Ce vendredi 15 février 2019, la justice birmane a condamné à mort deux des accusés (la peine de mort n'est plus appliquée dans le pays depuis plus de 30 ans), tandis que deux de leurs complices ont été condamnés à des peines de prison. Une affaire qui comporte encore des zones d’ombre.

Le 29 janvier 2017, ce célèbre avocat birman avait été assassiné d’une balle dans la tête, devant l’aéroport de Rangoun, son petit-fils dans les bras. Si quatre hommes ont été arrêtés, et condamnés ce vendredi, le procès a été entravé d’obstacles selon la Commission internationale des juristes. L’organisation non gouvernementale a dénoncé des témoignages non pertinents, et l’absence de certains témoins-clés.
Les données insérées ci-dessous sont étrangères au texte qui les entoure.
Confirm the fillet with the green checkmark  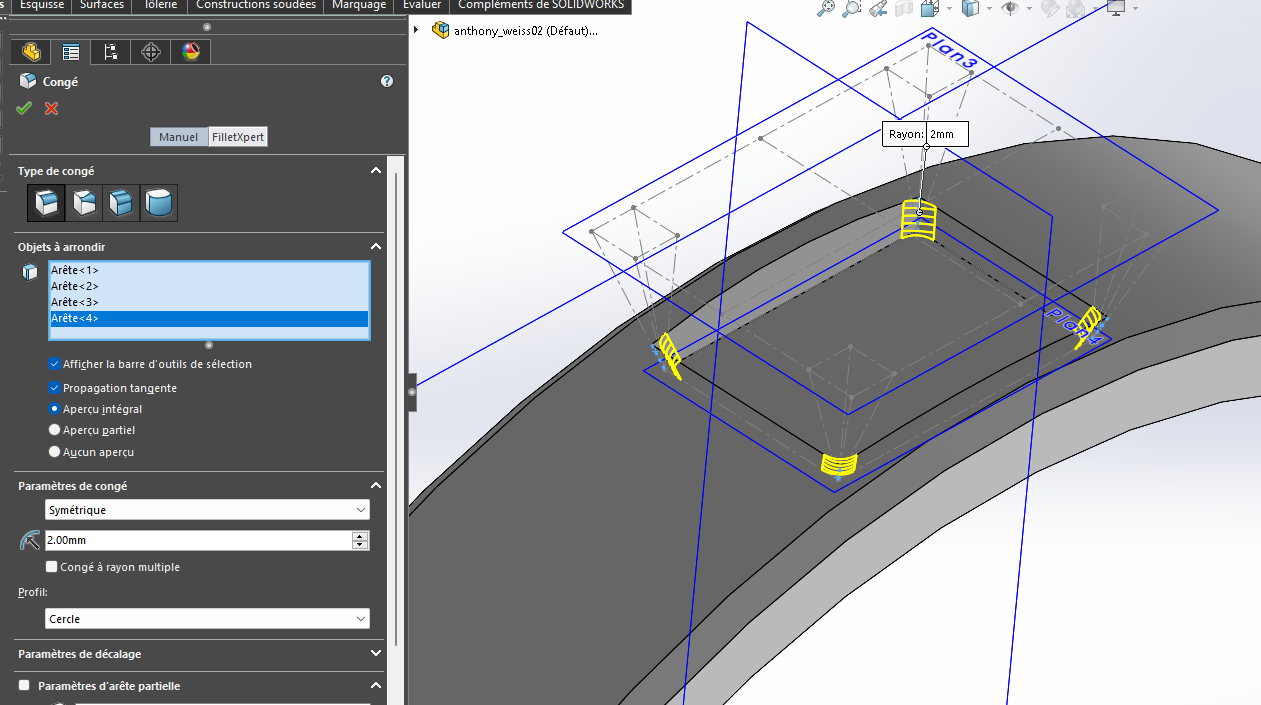(24, 108)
Selon l’ONG, la police n’a pas assez enquêté sur les motifs politiques derrière cet assassinat, deux des accusés étant d’anciens militaires, tout comme le commanditaire présumé du meurtre (qui se trouve toujours dans la nature). L’issue de ce procès était attendue dans le pays, car Ko Ni était l'une des voix les plus actives en faveur d’un changement de la Constitution de 2008 : le texte donne des pouvoirs importants à l’armée et empêche Aung San Suu Kyi de devenir présidente.

L’avocat prônait également la tolérance religieuse, dans un pays confronté à l'extrémisme bouddhiste. L'influent moine ultranationaliste Wirathu avait d’ailleurs remercié les meurtriers de Ko Ni dans un message Facebook après son assassinat. Un assassinat « politique », avait dénoncé à l’époque le parti d’Aung San Suu Kyi. La dirigeante, qui ne s’était pas rendue aux funérailles de l’avocat musulman, a appelé fin janvier à ce que la lumière soit faite sur cette affaire.